═════ Exercise data ═════

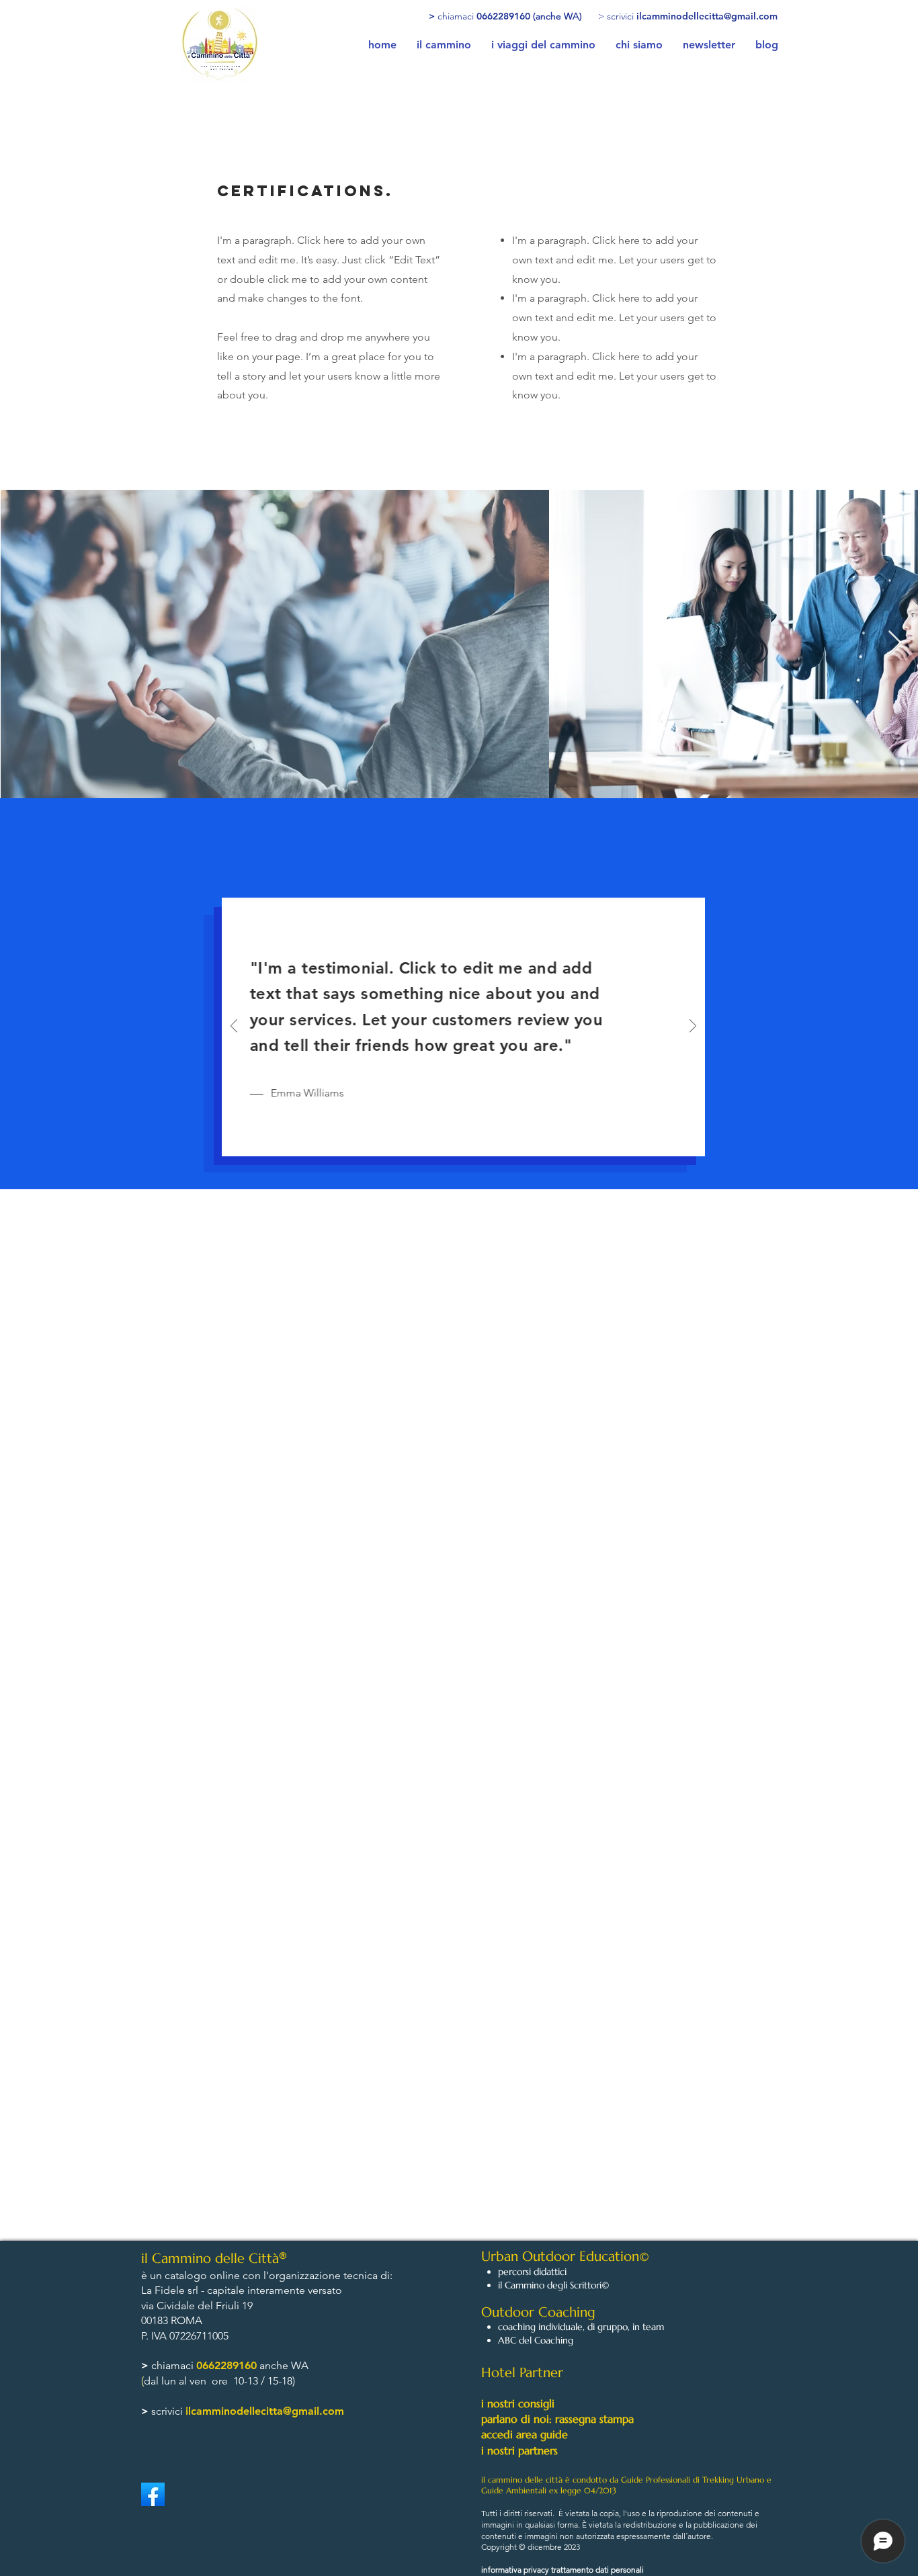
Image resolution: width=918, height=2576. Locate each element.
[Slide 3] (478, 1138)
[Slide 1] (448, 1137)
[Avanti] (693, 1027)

═════
═════ Exercise data ═════

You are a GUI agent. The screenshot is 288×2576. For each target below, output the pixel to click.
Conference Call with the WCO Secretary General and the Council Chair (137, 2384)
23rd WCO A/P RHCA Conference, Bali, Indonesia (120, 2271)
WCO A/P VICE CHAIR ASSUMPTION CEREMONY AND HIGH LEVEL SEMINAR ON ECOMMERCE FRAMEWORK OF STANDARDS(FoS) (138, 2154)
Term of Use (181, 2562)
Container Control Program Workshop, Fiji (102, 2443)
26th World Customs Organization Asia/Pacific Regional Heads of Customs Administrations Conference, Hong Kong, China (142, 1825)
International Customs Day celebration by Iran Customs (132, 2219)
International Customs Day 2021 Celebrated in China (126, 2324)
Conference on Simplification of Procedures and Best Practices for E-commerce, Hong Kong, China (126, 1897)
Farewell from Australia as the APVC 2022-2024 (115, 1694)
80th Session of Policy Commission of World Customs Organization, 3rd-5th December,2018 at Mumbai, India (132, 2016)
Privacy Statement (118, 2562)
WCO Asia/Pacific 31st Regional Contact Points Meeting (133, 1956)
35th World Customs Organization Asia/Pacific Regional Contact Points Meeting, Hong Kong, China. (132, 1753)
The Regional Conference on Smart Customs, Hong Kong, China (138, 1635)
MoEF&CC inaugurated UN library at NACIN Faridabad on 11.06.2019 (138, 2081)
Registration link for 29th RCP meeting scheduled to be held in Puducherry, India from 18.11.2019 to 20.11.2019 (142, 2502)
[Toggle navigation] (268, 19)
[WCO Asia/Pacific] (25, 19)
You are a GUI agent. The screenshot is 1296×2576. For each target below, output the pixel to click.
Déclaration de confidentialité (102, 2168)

═════
═════ Exercise data ═════

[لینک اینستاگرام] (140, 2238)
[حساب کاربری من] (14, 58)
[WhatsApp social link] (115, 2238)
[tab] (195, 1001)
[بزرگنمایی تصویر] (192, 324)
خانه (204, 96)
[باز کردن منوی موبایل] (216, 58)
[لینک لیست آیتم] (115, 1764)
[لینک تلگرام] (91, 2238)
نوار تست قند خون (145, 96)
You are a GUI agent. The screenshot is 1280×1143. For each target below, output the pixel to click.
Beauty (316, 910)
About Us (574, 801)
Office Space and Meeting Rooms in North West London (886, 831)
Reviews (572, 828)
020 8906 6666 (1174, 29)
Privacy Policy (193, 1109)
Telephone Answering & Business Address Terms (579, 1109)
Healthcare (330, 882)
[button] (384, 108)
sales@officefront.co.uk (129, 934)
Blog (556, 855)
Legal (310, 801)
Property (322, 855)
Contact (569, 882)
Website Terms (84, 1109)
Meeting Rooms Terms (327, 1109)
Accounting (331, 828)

═════

● Task to carry out: Your answer must be every line from the listing above that holds the string "agent".

● Solution to the exercise:
You are a GUI agent. The screenshot is 288×2576. For each target below, output the pixel to click.
You are a GUI agent. The screenshot is 1296×2576. For each target below, output the pixel to click.
You are a GUI agent. The screenshot is 1280×1143. For each target below, output the pixel to click.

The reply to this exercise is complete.